Sigh. Whilst poolside reading might be off the cards, it’s no reason to ditch the feel-good reads you normally pick up en route to somewhere divinely sunny- hang on in there, next year will be our year people!
2020 = the horror story none of us signed up to read, making a feel-good, ‘warm and fuzzy inside’ story all the more needed. We’ve picked out the creme de la creme of this genre to see you through summer and beyond- the perfect companions for a staycation, golden hour in the park or alongside a blissful bubble bath. So sit back, relax and let yourself be transported to a word of pure escapism.
What’s your ultimate feel good-read?

Darcey
*Eat Pray Love – Elizabeth Gilbert, £8.19
One Woman’s Search for Everything Across Italy, India and Indonesia is a 2006 memoir by American author Elizabeth Gilbert. The memoir chronicles the author’s trip around the world after her divorce and what she discovered during her travels.

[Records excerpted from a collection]
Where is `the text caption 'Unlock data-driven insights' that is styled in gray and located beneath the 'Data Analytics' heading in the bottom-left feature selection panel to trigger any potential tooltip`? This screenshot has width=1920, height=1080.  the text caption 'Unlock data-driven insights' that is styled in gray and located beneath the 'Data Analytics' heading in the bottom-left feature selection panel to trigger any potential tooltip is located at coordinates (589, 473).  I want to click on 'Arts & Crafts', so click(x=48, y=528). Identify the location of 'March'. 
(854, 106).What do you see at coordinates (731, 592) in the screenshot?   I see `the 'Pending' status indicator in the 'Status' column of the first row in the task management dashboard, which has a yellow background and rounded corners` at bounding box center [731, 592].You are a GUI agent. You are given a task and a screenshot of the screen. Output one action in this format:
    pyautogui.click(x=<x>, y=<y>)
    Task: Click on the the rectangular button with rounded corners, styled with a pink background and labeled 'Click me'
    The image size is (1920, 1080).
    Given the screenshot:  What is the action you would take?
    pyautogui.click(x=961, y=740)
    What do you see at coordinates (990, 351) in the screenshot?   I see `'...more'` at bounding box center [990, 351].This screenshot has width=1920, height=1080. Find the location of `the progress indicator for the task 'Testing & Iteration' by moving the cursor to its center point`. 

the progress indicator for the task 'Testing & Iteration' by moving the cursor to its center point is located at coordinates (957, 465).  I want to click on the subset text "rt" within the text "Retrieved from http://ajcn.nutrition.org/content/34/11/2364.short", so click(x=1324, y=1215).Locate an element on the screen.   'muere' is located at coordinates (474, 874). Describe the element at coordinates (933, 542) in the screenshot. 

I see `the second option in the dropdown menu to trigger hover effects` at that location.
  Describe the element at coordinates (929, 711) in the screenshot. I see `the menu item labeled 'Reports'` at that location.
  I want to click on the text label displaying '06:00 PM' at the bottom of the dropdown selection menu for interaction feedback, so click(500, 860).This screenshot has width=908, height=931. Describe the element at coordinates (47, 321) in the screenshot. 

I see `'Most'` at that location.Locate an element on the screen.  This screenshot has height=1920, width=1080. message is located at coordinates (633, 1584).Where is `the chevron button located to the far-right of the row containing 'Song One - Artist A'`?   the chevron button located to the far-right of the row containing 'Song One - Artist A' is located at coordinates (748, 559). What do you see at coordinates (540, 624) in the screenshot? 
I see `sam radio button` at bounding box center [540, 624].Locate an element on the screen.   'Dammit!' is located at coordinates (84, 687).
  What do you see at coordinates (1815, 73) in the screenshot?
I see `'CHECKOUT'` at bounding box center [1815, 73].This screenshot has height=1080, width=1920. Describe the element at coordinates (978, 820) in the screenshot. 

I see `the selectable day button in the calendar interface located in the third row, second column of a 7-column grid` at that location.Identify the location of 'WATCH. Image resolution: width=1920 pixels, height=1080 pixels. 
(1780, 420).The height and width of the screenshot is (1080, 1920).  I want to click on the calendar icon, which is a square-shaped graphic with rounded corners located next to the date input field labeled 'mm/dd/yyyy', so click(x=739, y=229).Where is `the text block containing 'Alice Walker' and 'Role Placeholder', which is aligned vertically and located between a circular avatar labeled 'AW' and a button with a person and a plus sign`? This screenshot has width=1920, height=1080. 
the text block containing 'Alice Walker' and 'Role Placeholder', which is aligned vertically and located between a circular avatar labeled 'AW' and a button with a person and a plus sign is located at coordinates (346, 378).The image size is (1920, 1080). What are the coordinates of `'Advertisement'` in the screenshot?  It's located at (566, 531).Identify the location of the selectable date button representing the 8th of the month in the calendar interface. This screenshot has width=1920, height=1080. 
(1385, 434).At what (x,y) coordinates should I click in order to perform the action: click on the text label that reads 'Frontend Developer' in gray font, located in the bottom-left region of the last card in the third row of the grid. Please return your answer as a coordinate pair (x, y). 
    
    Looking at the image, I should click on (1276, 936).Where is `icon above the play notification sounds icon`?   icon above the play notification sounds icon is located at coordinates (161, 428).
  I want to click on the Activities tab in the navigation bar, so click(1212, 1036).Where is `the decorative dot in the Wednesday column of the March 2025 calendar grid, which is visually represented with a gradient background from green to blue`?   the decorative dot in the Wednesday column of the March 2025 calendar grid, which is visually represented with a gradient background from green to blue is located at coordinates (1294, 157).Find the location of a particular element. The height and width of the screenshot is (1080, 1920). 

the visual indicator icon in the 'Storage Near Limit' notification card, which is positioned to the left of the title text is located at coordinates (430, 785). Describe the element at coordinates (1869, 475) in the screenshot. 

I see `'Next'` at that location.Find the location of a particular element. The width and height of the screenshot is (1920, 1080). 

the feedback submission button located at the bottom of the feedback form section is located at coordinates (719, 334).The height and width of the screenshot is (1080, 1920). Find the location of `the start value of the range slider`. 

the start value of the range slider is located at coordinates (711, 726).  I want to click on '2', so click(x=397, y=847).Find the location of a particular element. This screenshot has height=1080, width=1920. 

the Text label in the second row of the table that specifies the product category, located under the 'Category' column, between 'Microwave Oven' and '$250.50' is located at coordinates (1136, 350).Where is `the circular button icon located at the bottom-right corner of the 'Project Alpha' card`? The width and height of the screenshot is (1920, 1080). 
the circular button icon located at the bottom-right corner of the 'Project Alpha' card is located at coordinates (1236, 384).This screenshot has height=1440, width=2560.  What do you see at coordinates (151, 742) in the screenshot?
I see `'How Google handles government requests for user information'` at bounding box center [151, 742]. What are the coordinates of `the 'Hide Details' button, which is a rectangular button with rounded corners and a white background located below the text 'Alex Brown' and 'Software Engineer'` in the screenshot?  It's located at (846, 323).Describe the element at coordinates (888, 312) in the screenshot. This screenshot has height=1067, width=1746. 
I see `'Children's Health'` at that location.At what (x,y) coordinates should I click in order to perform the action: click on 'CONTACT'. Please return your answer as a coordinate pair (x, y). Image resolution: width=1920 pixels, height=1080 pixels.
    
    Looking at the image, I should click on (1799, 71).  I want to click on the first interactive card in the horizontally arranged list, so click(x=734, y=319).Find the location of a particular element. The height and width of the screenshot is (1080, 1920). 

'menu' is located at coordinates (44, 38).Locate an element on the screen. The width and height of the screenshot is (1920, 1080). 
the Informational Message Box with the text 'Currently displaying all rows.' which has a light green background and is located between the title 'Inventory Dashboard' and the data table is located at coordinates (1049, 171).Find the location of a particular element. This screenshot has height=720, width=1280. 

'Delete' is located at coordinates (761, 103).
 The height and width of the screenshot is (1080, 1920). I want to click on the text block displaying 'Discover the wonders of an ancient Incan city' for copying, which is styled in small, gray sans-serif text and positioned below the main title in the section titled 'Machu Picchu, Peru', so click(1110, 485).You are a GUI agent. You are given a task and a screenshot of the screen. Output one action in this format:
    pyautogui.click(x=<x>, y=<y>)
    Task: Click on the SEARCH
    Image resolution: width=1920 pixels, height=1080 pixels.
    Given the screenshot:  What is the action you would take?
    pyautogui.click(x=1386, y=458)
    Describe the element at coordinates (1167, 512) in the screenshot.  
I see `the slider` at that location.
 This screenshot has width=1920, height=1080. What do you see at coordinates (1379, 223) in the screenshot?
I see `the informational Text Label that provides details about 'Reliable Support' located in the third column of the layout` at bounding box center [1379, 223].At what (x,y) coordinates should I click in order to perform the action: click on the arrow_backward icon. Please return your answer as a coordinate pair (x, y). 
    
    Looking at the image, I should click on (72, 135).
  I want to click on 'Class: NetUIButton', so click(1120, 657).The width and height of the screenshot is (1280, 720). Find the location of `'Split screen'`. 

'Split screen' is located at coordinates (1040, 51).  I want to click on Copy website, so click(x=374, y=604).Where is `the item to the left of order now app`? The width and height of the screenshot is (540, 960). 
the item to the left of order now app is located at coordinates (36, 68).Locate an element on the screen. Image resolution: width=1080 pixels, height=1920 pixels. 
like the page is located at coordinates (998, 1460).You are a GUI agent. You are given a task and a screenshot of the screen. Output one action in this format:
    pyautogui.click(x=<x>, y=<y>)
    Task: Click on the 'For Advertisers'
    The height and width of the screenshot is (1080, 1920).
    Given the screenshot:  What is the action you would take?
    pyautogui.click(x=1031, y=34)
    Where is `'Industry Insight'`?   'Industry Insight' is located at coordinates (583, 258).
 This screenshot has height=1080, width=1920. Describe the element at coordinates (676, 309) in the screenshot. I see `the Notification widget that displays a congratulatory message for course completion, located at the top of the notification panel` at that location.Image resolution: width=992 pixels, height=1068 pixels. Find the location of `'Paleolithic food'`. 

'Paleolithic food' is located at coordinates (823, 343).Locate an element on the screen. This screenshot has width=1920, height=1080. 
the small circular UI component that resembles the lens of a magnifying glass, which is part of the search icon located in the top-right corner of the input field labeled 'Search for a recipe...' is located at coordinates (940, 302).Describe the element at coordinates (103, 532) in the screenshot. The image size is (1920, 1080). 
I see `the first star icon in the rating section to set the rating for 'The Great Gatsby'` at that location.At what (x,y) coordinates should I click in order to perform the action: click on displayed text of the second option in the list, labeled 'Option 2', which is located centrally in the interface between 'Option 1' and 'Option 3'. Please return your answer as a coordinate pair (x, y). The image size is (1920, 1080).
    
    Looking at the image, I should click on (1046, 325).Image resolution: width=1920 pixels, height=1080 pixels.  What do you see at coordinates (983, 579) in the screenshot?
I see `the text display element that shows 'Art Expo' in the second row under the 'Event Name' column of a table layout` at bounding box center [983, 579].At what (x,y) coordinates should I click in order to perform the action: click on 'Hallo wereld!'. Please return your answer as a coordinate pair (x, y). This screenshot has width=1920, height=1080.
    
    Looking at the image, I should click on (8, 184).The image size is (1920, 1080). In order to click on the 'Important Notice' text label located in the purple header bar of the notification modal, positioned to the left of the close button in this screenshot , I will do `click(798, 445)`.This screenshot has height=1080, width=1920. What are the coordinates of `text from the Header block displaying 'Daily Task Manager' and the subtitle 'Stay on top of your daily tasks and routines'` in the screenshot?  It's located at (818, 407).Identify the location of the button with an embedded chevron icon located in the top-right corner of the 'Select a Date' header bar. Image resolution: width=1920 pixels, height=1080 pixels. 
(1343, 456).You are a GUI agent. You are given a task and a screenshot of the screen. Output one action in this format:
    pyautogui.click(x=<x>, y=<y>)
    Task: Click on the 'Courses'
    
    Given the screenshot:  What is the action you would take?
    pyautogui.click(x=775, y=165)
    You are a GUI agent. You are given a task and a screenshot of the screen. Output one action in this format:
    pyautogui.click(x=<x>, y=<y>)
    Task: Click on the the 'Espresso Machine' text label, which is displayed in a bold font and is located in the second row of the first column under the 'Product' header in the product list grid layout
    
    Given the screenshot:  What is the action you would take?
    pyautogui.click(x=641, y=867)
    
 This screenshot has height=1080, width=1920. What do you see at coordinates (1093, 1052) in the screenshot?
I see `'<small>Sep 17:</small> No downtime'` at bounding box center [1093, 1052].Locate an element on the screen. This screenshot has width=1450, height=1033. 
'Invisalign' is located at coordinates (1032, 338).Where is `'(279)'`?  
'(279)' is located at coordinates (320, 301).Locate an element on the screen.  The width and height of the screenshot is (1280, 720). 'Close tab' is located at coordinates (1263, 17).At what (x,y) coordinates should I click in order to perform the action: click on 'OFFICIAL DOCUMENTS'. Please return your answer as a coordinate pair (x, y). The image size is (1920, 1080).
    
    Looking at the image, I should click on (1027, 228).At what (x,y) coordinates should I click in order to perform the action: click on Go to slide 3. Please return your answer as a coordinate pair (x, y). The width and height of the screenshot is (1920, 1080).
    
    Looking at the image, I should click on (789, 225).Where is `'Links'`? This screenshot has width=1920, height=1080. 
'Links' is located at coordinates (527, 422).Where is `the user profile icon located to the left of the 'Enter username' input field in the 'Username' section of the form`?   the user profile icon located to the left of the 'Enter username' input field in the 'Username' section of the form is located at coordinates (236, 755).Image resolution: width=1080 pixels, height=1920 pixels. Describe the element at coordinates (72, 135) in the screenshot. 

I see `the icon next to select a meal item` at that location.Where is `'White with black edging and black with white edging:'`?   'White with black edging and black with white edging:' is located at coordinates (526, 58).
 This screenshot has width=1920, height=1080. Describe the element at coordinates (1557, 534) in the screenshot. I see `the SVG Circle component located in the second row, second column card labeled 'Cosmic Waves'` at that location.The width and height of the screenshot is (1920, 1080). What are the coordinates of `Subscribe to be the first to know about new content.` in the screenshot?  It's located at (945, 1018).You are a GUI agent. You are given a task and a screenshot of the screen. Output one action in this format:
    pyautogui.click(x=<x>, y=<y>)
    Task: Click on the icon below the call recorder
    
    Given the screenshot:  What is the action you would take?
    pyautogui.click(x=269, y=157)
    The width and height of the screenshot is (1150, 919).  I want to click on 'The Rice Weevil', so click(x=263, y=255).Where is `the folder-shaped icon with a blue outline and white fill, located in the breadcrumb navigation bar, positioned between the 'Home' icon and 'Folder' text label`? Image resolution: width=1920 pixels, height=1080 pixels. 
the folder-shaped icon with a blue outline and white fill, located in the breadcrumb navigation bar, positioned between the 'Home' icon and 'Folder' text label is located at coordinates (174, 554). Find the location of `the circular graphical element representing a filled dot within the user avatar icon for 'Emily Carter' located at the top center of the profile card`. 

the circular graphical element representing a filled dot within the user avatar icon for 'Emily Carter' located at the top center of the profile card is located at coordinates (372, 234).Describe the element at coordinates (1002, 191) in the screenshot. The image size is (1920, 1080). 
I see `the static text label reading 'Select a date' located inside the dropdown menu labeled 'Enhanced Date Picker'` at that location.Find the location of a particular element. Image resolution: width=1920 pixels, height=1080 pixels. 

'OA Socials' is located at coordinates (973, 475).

> [EXERCISE TASK A]
Reproduce word for word the part of the feel-good reading article starting with "Sigh. Whilst poolside" and going on through "our year people!".
> [EXERCISE TASK B]
Answer these questions using the feel-good reading article:
(i) Which year does it describe as "the horror story none of us signed up to read"?
(ii) What price is given for Eat Pray Love?
(iii) In what year was the memoir published?
> [EXERCISE TASK C]
Extend the feel-good reading article, picking up right after its final sentence.

> [TASK OUTPUT A]
Sigh. Whilst poolside reading might be off the cards, it’s no reason to ditch the feel-good reads you normally pick up en route to somewhere divinely sunny- hang on in there, next year will be our year people!

> [TASK OUTPUT B]
(i) 2020
(ii) £8.19
(iii) 2006

> [TASK OUTPUT C]
*Good Vibes Good Life – Vex King, £8
How Self-Love Is the Key to Unlocking Your Greatness
*Paper Towns – John Green, £5.99
Quentin Jacobsen has spent a lifetime loving the magnificently adventurous Margo Roth Spiegelman from afar. … After their all-nighter ends and a new day breaks, Q arrives at school to discover that Margo, always an enigma, has now become a mystery. But Q soon learns that there are clues–and they’re for him.
*To All the Boys I’ve Loved Before – Jenny Han, £6.55
Lara Jean Covey is a teenage girl who writes love letters when she gets a crush too big to handle but she never actually sends them. One day her deepest secrets are revealed and she creates and elaborate plan to save herself from being too embarrassed but it all goes pear-shaped when it turns into more than fake.

Lareese
*Cold Sunflowers – Mark Sippings, £7.48
Three women bound together by a heartbreaking secret. A love story that needs to be told.
A tender, joyous debut novel about a cub reporter and her eighty-six-year-old subject—and the unlikely and life-changing friendship that develops between them.
*Holding Up The Universe, Jennifer Niven, £6.55
Everyone thinks they know Libby Strout, the girl once dubbed “America’s Fattest Teen.” But no one’s taken the time to look past her weight to get to know who she really is. Following her mom’s death, she’s been picking up the pieces in the privacy of her home, dealing with her heartbroken father and her own grief.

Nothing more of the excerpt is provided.